Goals for Building the Longest Train...

"There's no maximum length to a train, you just add another engine."

- TrueGritt90

"That tracks."

- Snedro

The Smallest Philosopher

"That dead ants produce a pheromone that alerts the other ants that they need to move them to the ant graveyard."

"If a drop of this pheromone is placed on a live ant, it will take itself to the graveyard and stay there until the pheromone dissipates."

- Jessi_L_1324

"The ant: Am I dead?"

- Professional_Stay748

"That ant would make a great philosopher."

- skatalite2020

High-Risk Flights

"Some military helicopters on aircraft carriers are made of magnesium and should they catch fire, it's literally impossible to put them out as the magnesium will take the oxygen from the water and use that to keep burning."

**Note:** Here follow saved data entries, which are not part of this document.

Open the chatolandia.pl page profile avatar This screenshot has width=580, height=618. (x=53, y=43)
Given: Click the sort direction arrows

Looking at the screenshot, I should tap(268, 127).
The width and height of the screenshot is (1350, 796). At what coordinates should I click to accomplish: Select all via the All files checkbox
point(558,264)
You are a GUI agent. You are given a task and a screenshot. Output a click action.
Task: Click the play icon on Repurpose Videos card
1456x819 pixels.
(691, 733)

"So the only thing that can be done is to push them overboard and even as they sink they will continue to burn until the magnesium is completely burned up."

- Strange_Stage1311

The First Scapegoat

"Some tribes of ancient people used to tie up a goat, whisper their sins to it, then allow it to 'accidentally' escape so it would carry their sins away and thus resolve them of guilt."

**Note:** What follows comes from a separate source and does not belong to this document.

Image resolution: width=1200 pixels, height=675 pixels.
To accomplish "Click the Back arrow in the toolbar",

"It was, literally, their 'escape goat,' and that's where the term 'scapegoat' comes from."

- TheAbyssGazesAlso

The Power of Percentages

"Percentages can be reversed."

"For example, five percent of ten is ten percent of five."

- Routine_Leading_4757

"43 years and I'm only learning this now."

- TheMechTech80

Wordy Phobias

"The fear of long words is called 'hippopotomonstrosesquippedaliophobia.'

- Illustrious_Hawk_734

"Also, the fear of palindromes is called 'aibohphobia,' which just goes to show that the people who name phobias are a**holes."

- PhoenixMason13

"The question is, who even has a fear of palindromes?"

- ConduckKing

"Eve, Bob, and Hannah."

- Lostarchitorture

Not only are these facts unexpected, but it's wild to think that some of them are true.

But the simple, plain truth is that the truth is always all that simple. It can be weird and hard to believe, and yet, there it is.